What you are asked to do
Exactly as they appear below, repeat the lines from the one with "This screenshot has width=674, height=575." through the one with "Click the 新增", and no others.

The input
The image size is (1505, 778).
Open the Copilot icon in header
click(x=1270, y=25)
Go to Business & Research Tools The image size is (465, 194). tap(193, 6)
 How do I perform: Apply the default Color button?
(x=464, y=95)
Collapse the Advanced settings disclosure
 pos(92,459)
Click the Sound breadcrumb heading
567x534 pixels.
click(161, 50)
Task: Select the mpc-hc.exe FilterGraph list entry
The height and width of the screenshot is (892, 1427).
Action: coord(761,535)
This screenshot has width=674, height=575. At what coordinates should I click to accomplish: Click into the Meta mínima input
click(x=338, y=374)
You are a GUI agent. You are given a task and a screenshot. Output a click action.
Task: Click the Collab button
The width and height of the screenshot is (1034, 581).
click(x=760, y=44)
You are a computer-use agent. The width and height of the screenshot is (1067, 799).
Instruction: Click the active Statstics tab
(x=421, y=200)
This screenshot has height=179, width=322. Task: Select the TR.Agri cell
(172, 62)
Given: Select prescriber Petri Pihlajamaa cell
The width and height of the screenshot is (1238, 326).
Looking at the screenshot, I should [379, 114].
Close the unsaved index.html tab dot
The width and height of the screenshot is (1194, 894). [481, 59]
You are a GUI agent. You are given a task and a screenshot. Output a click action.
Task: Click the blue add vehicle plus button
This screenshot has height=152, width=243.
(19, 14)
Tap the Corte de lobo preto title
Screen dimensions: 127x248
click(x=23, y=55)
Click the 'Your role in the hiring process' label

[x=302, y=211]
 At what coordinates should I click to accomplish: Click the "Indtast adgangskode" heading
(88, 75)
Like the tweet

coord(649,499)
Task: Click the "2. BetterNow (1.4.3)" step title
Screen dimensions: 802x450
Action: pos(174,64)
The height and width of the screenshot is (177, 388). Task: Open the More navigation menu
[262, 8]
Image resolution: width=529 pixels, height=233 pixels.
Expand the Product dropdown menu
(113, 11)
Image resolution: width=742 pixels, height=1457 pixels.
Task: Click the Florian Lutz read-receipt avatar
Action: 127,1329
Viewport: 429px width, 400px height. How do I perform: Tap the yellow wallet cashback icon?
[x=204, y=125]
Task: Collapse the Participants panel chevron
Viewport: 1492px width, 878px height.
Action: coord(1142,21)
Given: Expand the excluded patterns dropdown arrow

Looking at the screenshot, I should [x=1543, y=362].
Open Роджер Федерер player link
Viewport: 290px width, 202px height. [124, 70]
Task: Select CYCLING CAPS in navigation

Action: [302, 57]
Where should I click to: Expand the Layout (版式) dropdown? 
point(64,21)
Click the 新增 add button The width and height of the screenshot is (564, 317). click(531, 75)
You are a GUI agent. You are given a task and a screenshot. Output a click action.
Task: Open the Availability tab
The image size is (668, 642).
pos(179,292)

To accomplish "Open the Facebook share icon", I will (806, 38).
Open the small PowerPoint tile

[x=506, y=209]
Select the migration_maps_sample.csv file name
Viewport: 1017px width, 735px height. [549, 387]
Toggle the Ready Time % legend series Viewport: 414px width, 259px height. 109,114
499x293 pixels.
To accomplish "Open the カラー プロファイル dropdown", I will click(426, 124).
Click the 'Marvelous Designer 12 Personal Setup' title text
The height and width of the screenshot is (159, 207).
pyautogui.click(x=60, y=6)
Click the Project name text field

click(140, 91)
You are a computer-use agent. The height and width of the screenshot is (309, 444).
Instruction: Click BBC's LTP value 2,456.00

Answer below
This screenshot has width=674, height=575. At what coordinates should I click to accomplish: Click into the Meta mínima input
click(x=338, y=374)
You are a GUI agent. You are given a task and a screenshot. Output a click action.
Task: Click the Collab button
The width and height of the screenshot is (1034, 581).
click(x=760, y=44)
You are a computer-use agent. The width and height of the screenshot is (1067, 799).
Instruction: Click the active Statstics tab
(x=421, y=200)
This screenshot has height=179, width=322. Task: Select the TR.Agri cell
(172, 62)
Given: Select prescriber Petri Pihlajamaa cell
The width and height of the screenshot is (1238, 326).
Looking at the screenshot, I should [379, 114].
Close the unsaved index.html tab dot
The width and height of the screenshot is (1194, 894). [481, 59]
You are a GUI agent. You are given a task and a screenshot. Output a click action.
Task: Click the blue add vehicle plus button
This screenshot has height=152, width=243.
(19, 14)
Tap the Corte de lobo preto title
Screen dimensions: 127x248
click(x=23, y=55)
Click the 'Your role in the hiring process' label

[x=302, y=211]
 At what coordinates should I click to accomplish: Click the "Indtast adgangskode" heading
(88, 75)
Like the tweet

coord(649,499)
Task: Click the "2. BetterNow (1.4.3)" step title
Screen dimensions: 802x450
Action: pos(174,64)
The height and width of the screenshot is (177, 388). Task: Open the More navigation menu
[262, 8]
Image resolution: width=529 pixels, height=233 pixels.
Expand the Product dropdown menu
(113, 11)
Image resolution: width=742 pixels, height=1457 pixels.
Task: Click the Florian Lutz read-receipt avatar
Action: 127,1329
Viewport: 429px width, 400px height. How do I perform: Tap the yellow wallet cashback icon?
[x=204, y=125]
Task: Collapse the Participants panel chevron
Viewport: 1492px width, 878px height.
Action: coord(1142,21)
Given: Expand the excluded patterns dropdown arrow

Looking at the screenshot, I should [x=1543, y=362].
Open Роджер Федерер player link
Viewport: 290px width, 202px height. [124, 70]
Task: Select CYCLING CAPS in navigation

Action: [302, 57]
Where should I click to: Expand the Layout (版式) dropdown? 
point(64,21)
Click the 新增 add button The width and height of the screenshot is (564, 317). click(531, 75)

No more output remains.